I sing what was lost and dread what was won,
I walk in a battle fought over again,
My king a lost king, and lost soldiers my men;
Feet to the Rising and Setting may run,
They always beat on the same small stone.
– Yeats, “What was Lost”
Recently the issue of whether the rule of law measures all force or there is force in a fundamental sense – not merely temporal – prior to the rule of law came up again. This time the arguer for the idea that the rule of law is prior to any exercise of force was George Anastaplo, and his argument came directly from a close reading of the Constitution (sans Federalist).
The argument went like this: Article 1 establishes Congress as primary; the Executive is routinely considered to be merely that which executes the law Congress sets forth. That Congress ought to direct the Executive is clear from the fact that Congress makes the law, puts together the army however it wants to, commands the directly loyalty of the people via its immediacy in elections (contrast with the Electoral College) and can declare war and ratify treaties. It would seem on just reading the Constitution that yes, the Executive only exists to serve Congress, which in some sense is the will of the people. The last word on the Executive in Article II concerns impeachment and removal; Congress is not to be feared the way the President is, and it looks like continual challenges to Executive authority are welcome. Anastaplo also notes that there is a list of those who are sworn to uphold the Constitution in their oaths, and that list starts with the Congress, then moves to those in the State legislatures, and then and only then mentions the Executive and Judicial officers of the Federal and State governments.
Anastaplo is one of those people I agree with 99% of the time, but I really think his reading of the Constitution, while insightful, misses the point. Historically, the question is why the United States would have an Executive at all – it wasn’t like memories of King George were particularly warm in the former colonies. Furthermore, we do note the fear Madison has of legislative tyranny in Federalist 51 – he says there it is what he is most fearful of the government succumbing to – and Hamilton’s defense of an executive no matter what his temperament in Federalist 70-72.
But there’s a deeper reason to object to Anastaplo’s reading of the Constitution, which is that such a reading doesn’t make sense given the means the Constitution itself employs.
The Constitution’s means are purely formal. Branches of government are created and organized according to powers. The people involved could all be devils, and there would be no Constitutional prohibition saying “someone with such and such a character cannot serve” unless the people made it an issue. Now one can say “formal” indicates that the object of the Constitution is to secure freedom, as freedom is what we make of it. And if you think that, great, I’m not complaining. It’s definitely true, and I don’t want to say it is wrong.
It is incomplete, however. We have noted before that saying there are purely formal considerations in politics is the mark of the scoundrel, the mark of the man trying to avoid debate on issues of right and wrong so he can make the wrong thing look right. In this case, what is “dark” about purely formal means is that it covers up just how much everything is a calculation of power. Constitutionalism lends itself to the logic – which becomes conspiracy theory fast – that one’s freedom is directly contingent on the power another is perceived to not hold. The idea that anyone could use power responsibly, of course, is even more insulting, because that means some people might not be able to govern themselves.

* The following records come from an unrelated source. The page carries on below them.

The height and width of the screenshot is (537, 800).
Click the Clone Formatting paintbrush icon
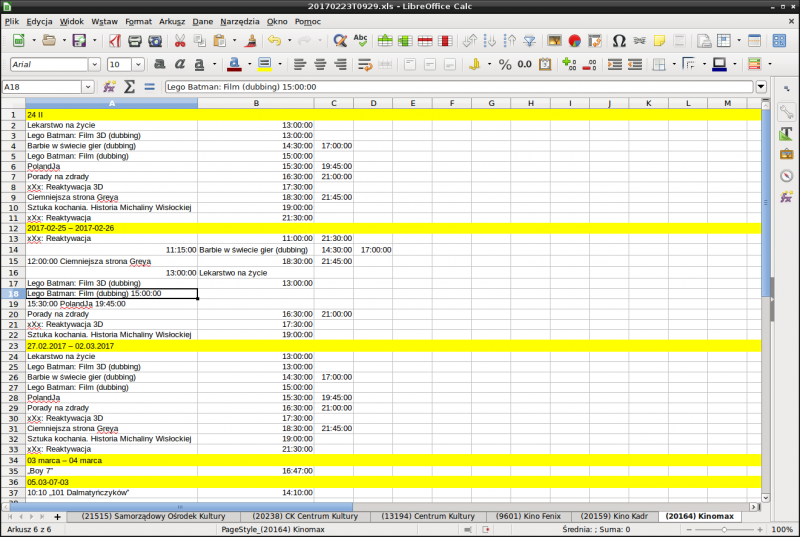point(250,41)
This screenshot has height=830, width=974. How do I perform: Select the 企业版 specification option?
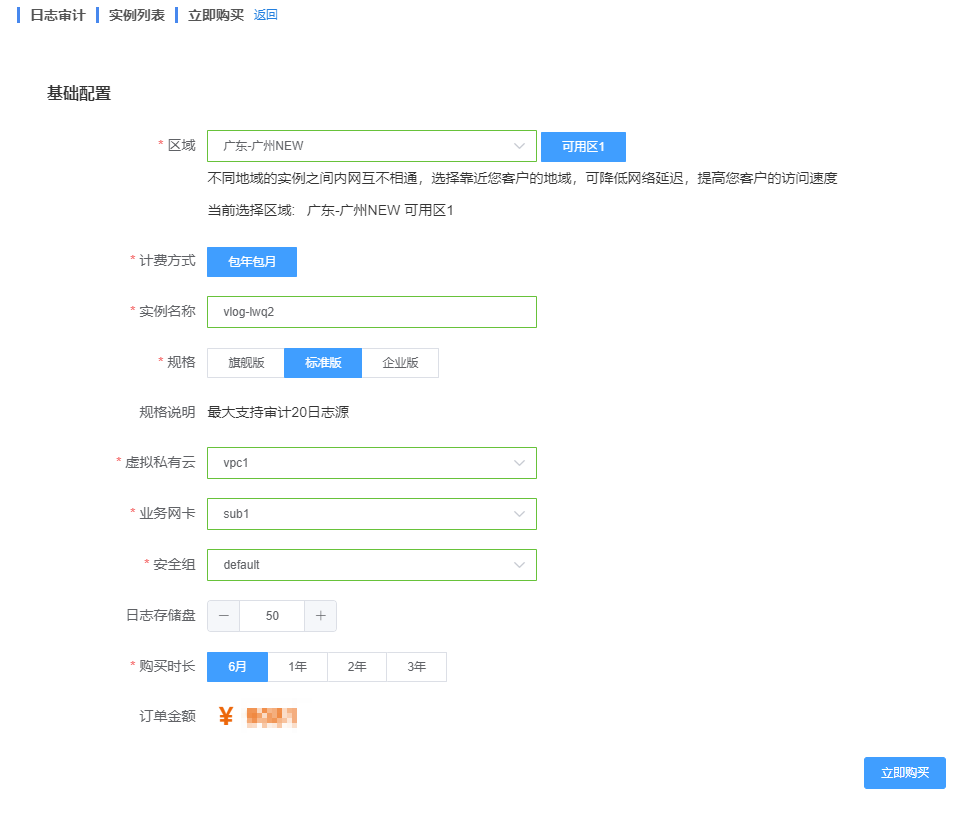400,363
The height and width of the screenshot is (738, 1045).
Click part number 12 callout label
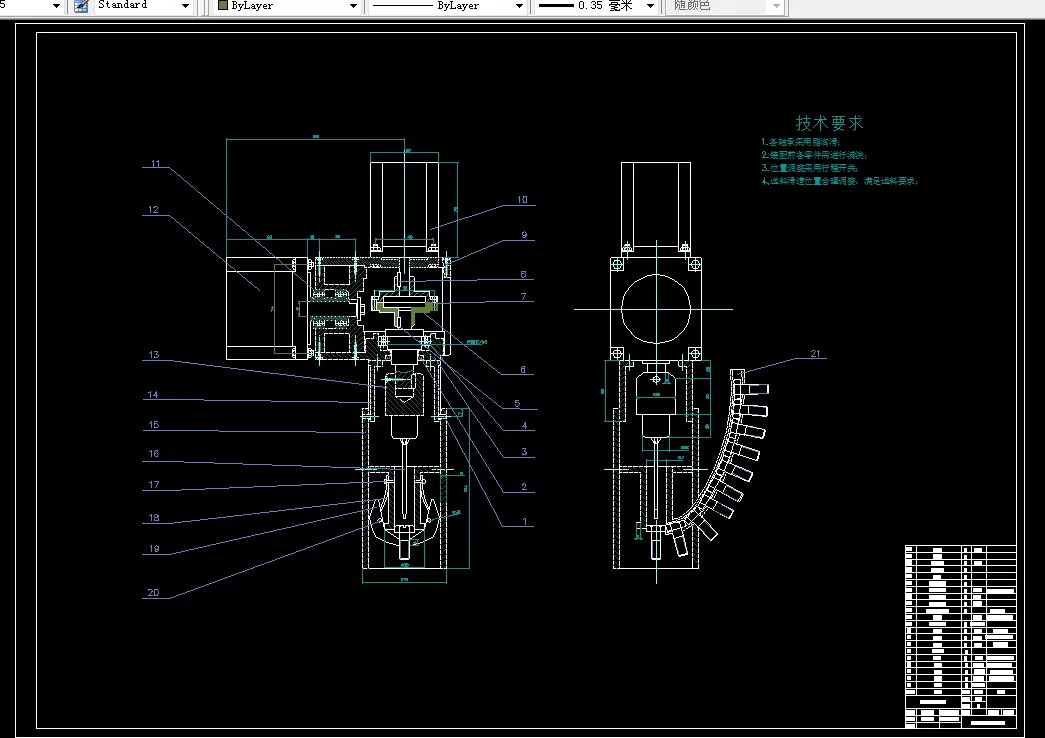[153, 210]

Purely formal means are nothing but power calculations. Therefore it is difficult to say “Congress is primary” in some moral sense. In fact, it looks like Congress is primary because the people are primary, and that’s a mere fact, not something terribly positive (if it were something positive in and of itself, a Constitution for “a more perfect union” might not be necessary). When viewed that way, one sees there is at least one branch of the federal government opposed to the Congress (judicial review might not be Constitutional. It is expressly given to the Supreme Court as regards the states, but not expressly given as regards the Federal government), and there are state governments which, in having legislatures, make other claims to the people’s loyalty.
It looks like the question of the Constitution is how rule of law can be made sustainable in a democracy, and the answer is arranging forces in such a way that the forces conflict with each other. But once that is said, one has to allow that only takes care of problems within the system. What about problems from outside?
Giving the President full control over whatever armed branches Congress creates is not a small power. In fact, it means that the Executive is a bit more than merely “independent.” Anastaplo likes to make a lot of Article 1 being about Congress, but what about Article 2 sitting between Articles 1 and 3? That can’t be insignificant if the purpose of the judiciary is to preserve Constitutional form, and the Congress itself is the will of the people. Those two by itself should be rule of law; either the executive is irrelevant, or promulgation, instantiation and execution of the law, all tied up with the executive, mean that force – properly speaking – brings law into being.